Je suis sensible à votre requête dans la mesure où je compte placer la question des modes
de transports comme une priorité du projet de conversion écologique de notre société que j’entends
défendre cours de cette échéance. De plus, le Département de Saône et Loire, que j’ai l’honneur de
présider, étant lui-même objet d’une manœuvre identique pour sa dernière route nationale, la RCEA,
je suis particulièrement concerné par ce que vous évoquez.
Je tiens tout d’abord à vous faire part de ma plus vive désapprobation face à ce principe
de mise en concession de routes nationales comme l’est la RN 154, qui confie à un prestataire privé
des équipement routiers appartenant au domaine public et ayant été déjà financés par le contribuable et
la collectivité.
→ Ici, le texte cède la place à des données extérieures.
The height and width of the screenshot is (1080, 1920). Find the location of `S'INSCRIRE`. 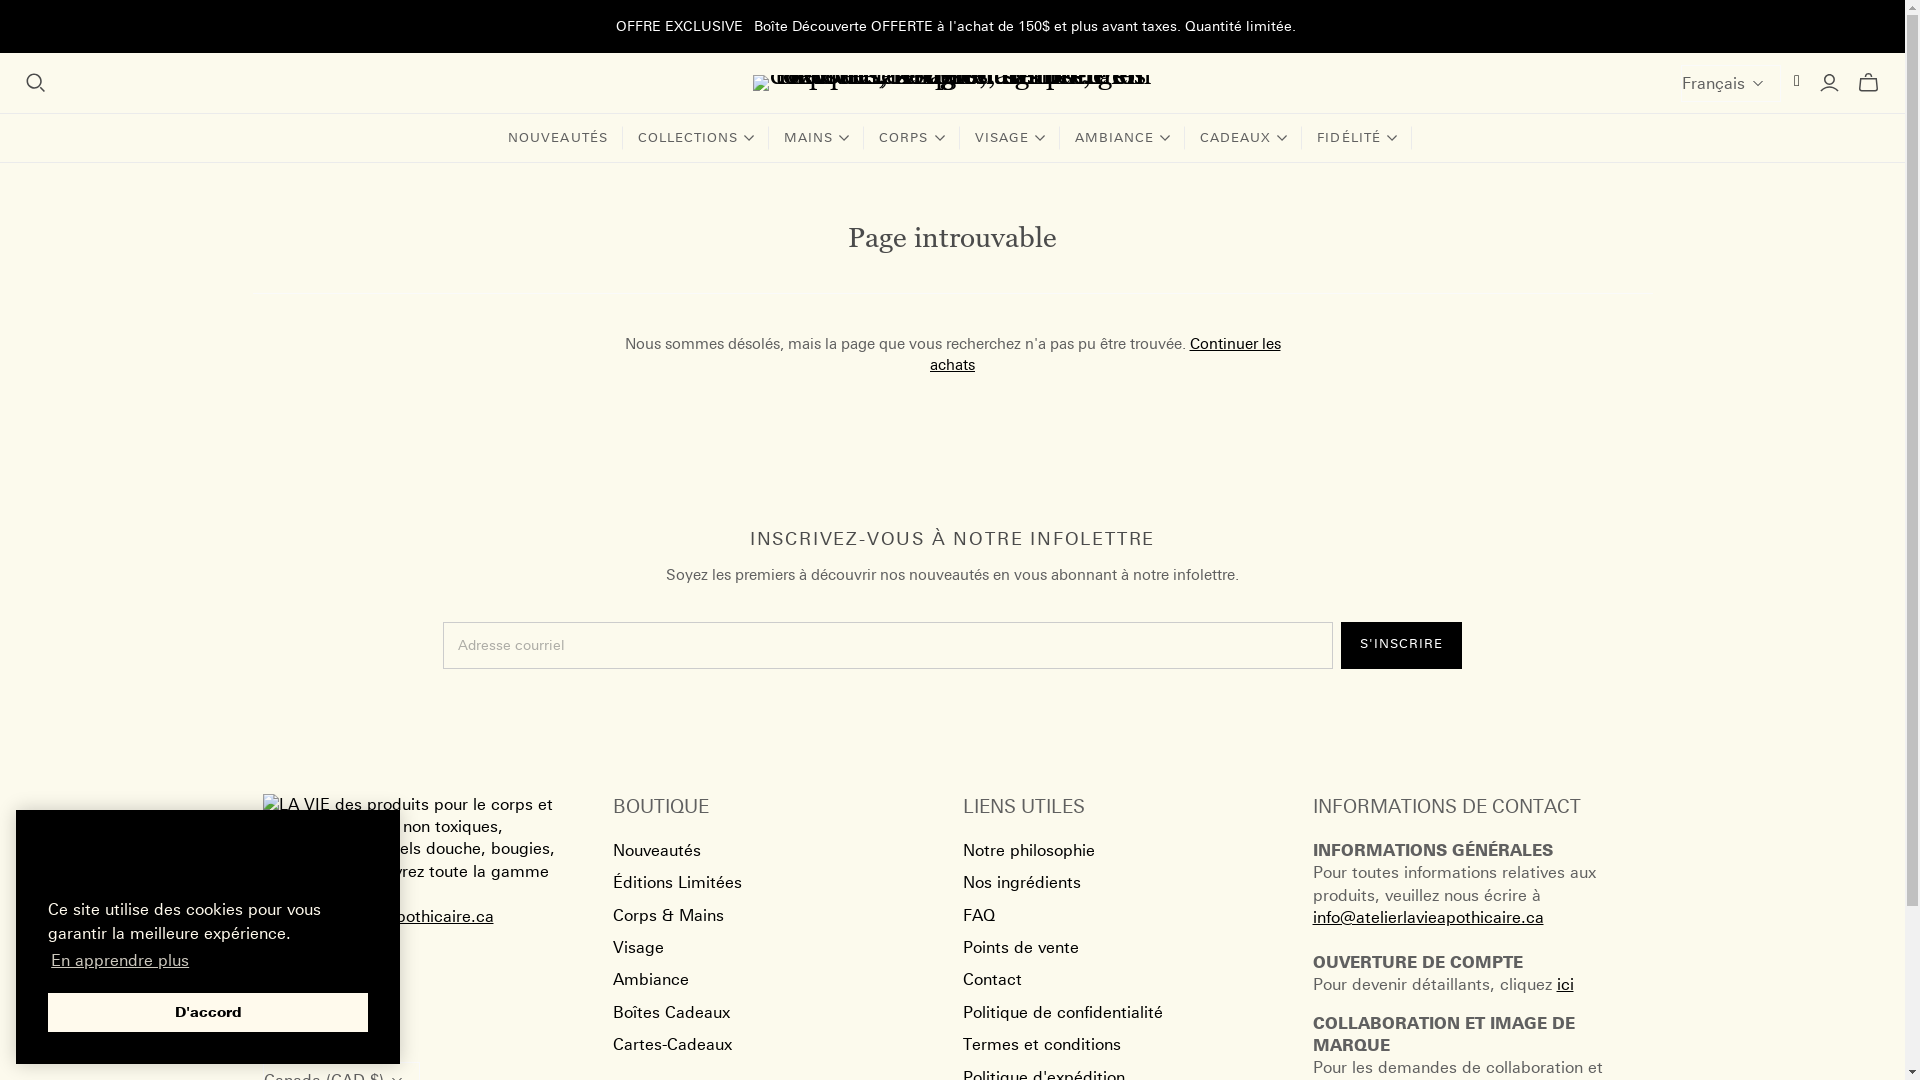

S'INSCRIRE is located at coordinates (1402, 646).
J’observe que ces dispositions sont appliquées un peu partout sur le territoire national,
et qu’elles sont la conséquence de deux décisions prises par le pouvoir depuis 2004. La première
renvoie à la Décentralisation de l’immense partie du réseau routier national aux Départements. Dans
cette perspective, l’Etat s’est retrouvé dans l’impossibilité d’assumer la prise en charge de la part du
réseau qu’il a conservé. En outre, la vente par l’Etat des parts qu’il détenait dans les sociétés
d’autoroute ont fait perdre des ressources à l’Agence de financement des Infrastructures de Transports,
qui avait été pourtant créée pour être affectée à l’aménagement du réseau routier national, signant-là
un acte de désengagement complet de la part de la puissance publique tout autant qu’un glissement
vers le mode de financement en concession.
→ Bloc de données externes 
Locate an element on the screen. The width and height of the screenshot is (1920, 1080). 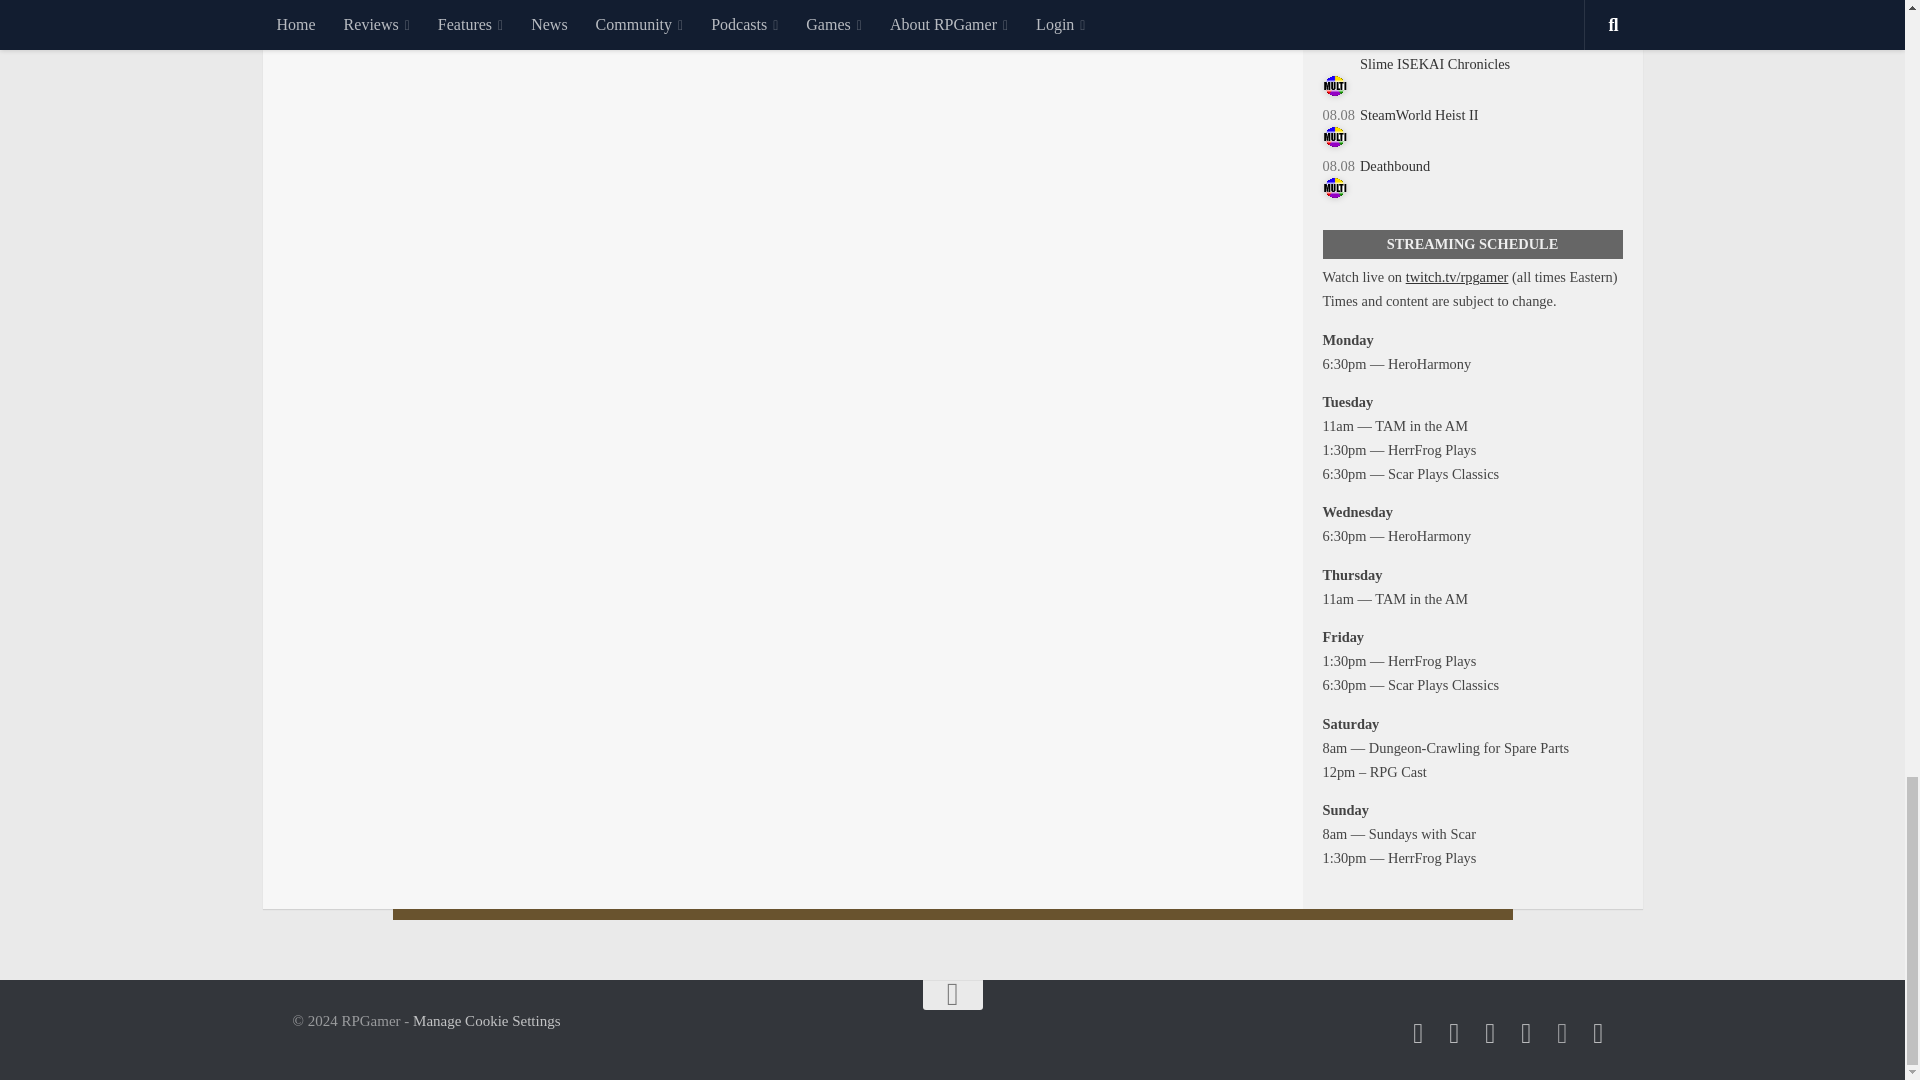
Follow us on Youtube is located at coordinates (1490, 1033).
Le mode concessionnaire pour ces itinéraires m'apparaît aussi révéler un gaspillage des
deniers publics. En effet, dans un contexte où les sociétés d’autoroute ont augmenté leurs tarifs de
20% en 2010, que leurs profits se sont élevés dans le même temps à un milliard d’euros et que leurs
pratiques tarifaires abusives ont été fortement relevées par la Cour des comptes en 2008, confier ce
patrimoine public à des opérateurs privés dont la priorité est de rentabiliser leurs investissements et
d’optimiser l’utilisation des péages s’avère être plus coûteux pour la puissance publique, et constitue
une sanction supplémentaire pour l’usager.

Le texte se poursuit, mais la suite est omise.